◆ 出題 1:
記録の中から、「Click the RN icon for Label: F = f1」を含む行から「coord(128,117)」を含む行までを、両端の行も含めて一字一句変えずに書き出してください。

*** 本文抜粋 ***

2010-05-19 17:03:37 | Jazz

The Great Jazz Trio At The Village Vanguard (East Wind)

スイング・ジョーナルの休刊に続き、ハンク・ジョーンズという偉大なジャズピアニストの訃報にも衝撃を受けました。なにしろ、つい最近まで来日公演もやっていましたからねぇ……。享年91歳という大往生ながら、やはりジャズの歴史を確実に作り上げてきたひとりとして、忘れられることはないと思います。

*** 表示データ ***

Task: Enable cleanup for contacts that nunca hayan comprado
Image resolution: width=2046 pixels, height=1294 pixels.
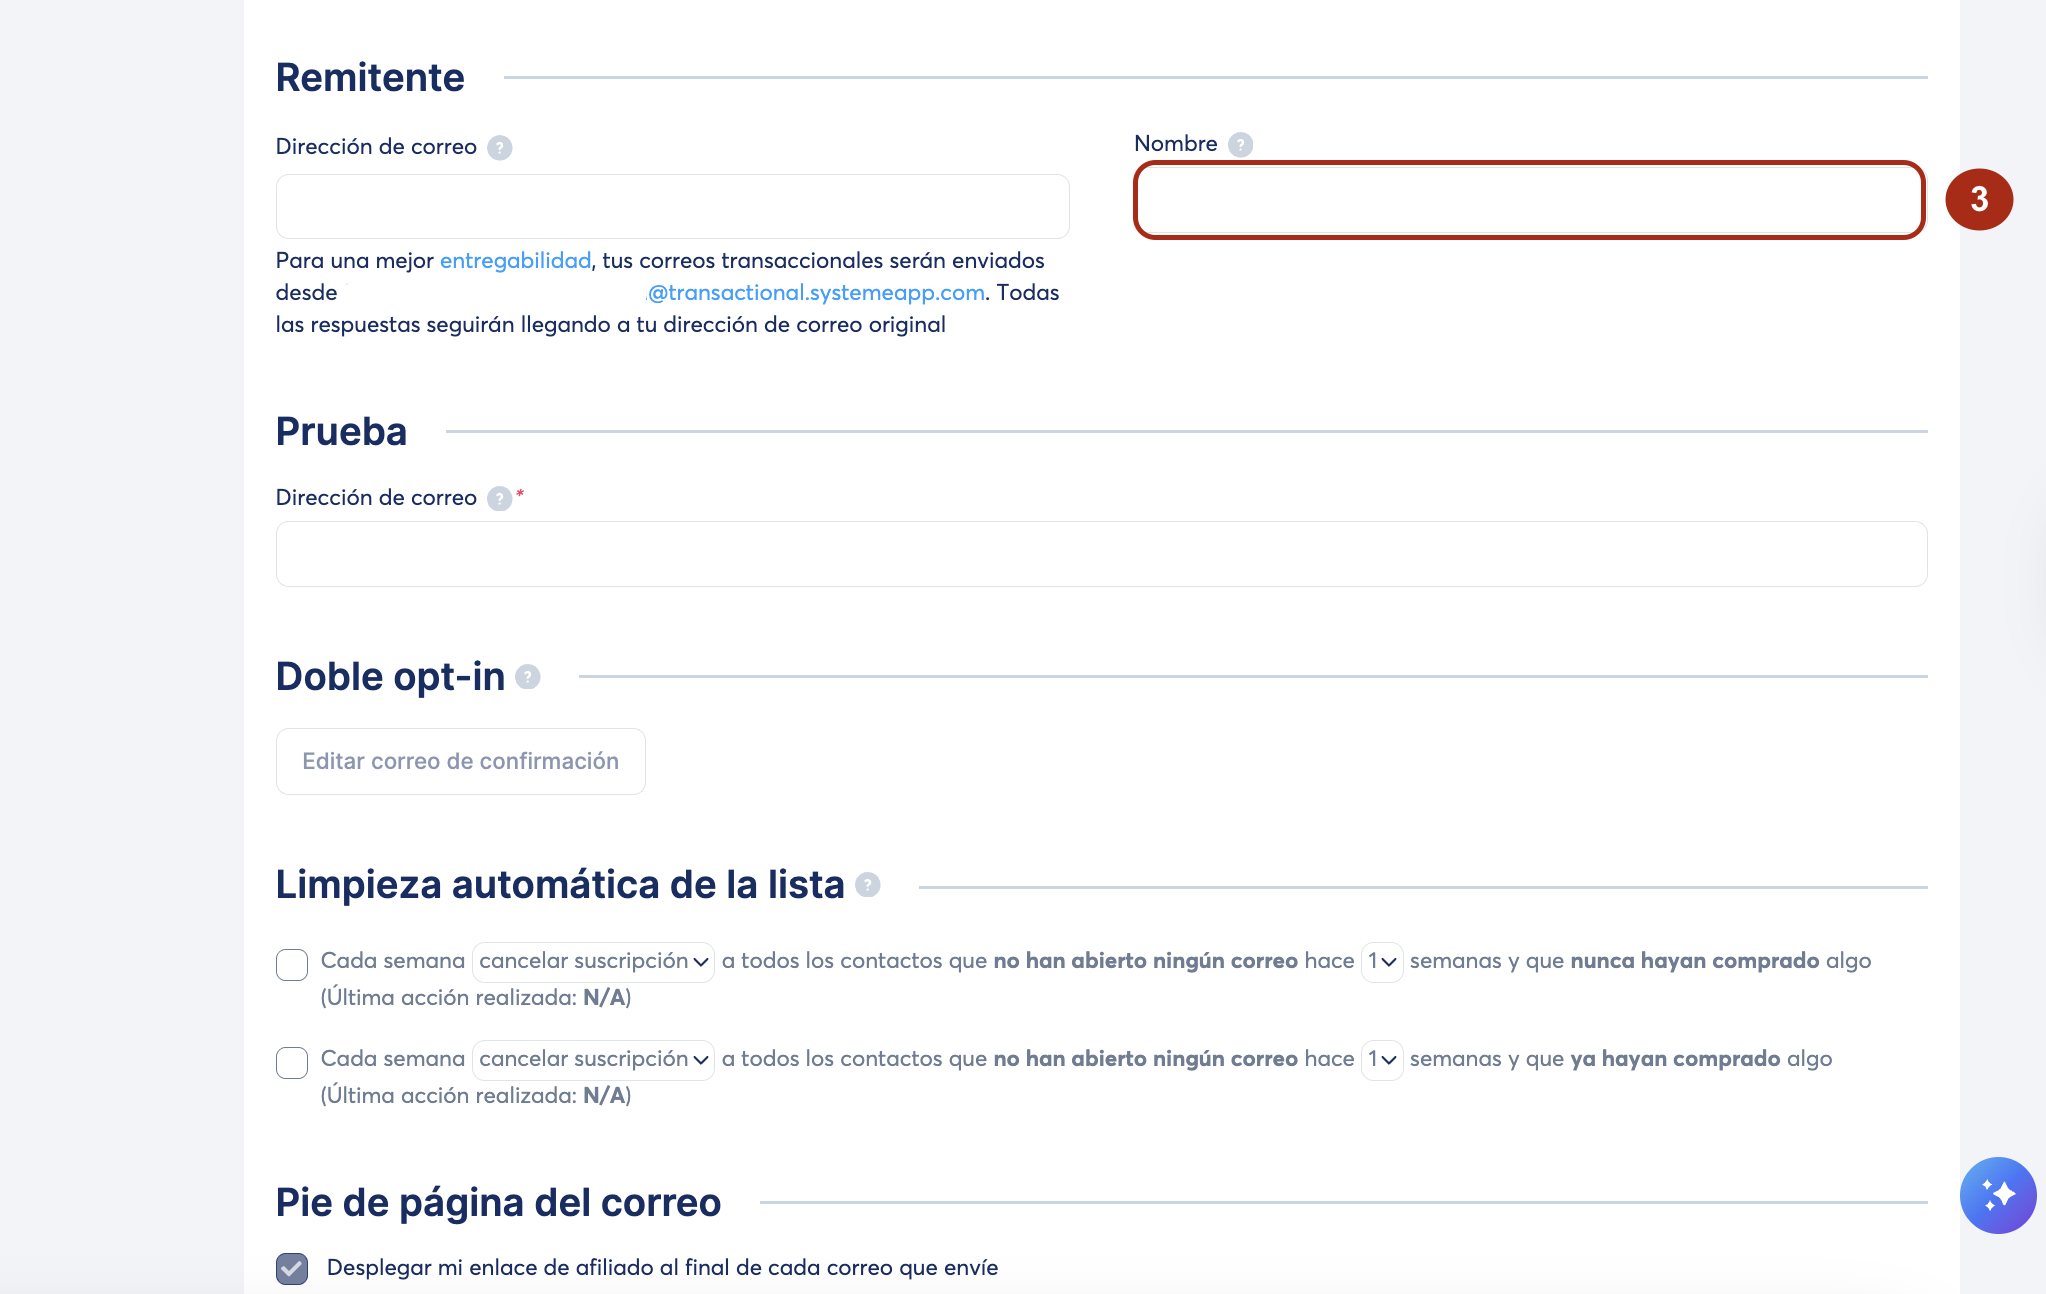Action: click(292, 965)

***
*** 表示データ ***

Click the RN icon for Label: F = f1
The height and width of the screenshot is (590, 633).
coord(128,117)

***

◆ 出題 2:
ハンク・ジョーンズの訃報を扱った本文を、一字一句変えずに全文出力してください。

◆ 解答 1:
Click the RN icon for Label: F = f1
The height and width of the screenshot is (590, 633).
coord(128,117)

◆ 解答 2:
2010-05-19 17:03:37 | Jazz

The Great Jazz Trio At The Village Vanguard (East Wind)

スイング・ジョーナルの休刊に続き、ハンク・ジョーンズという偉大なジャズピアニストの訃報にも衝撃を受けました。なにしろ、つい最近まで来日公演もやっていましたからねぇ……。享年91歳という大往生ながら、やはりジャズの歴史を確実に作り上げてきたひとりとして、忘れられることはないと思います。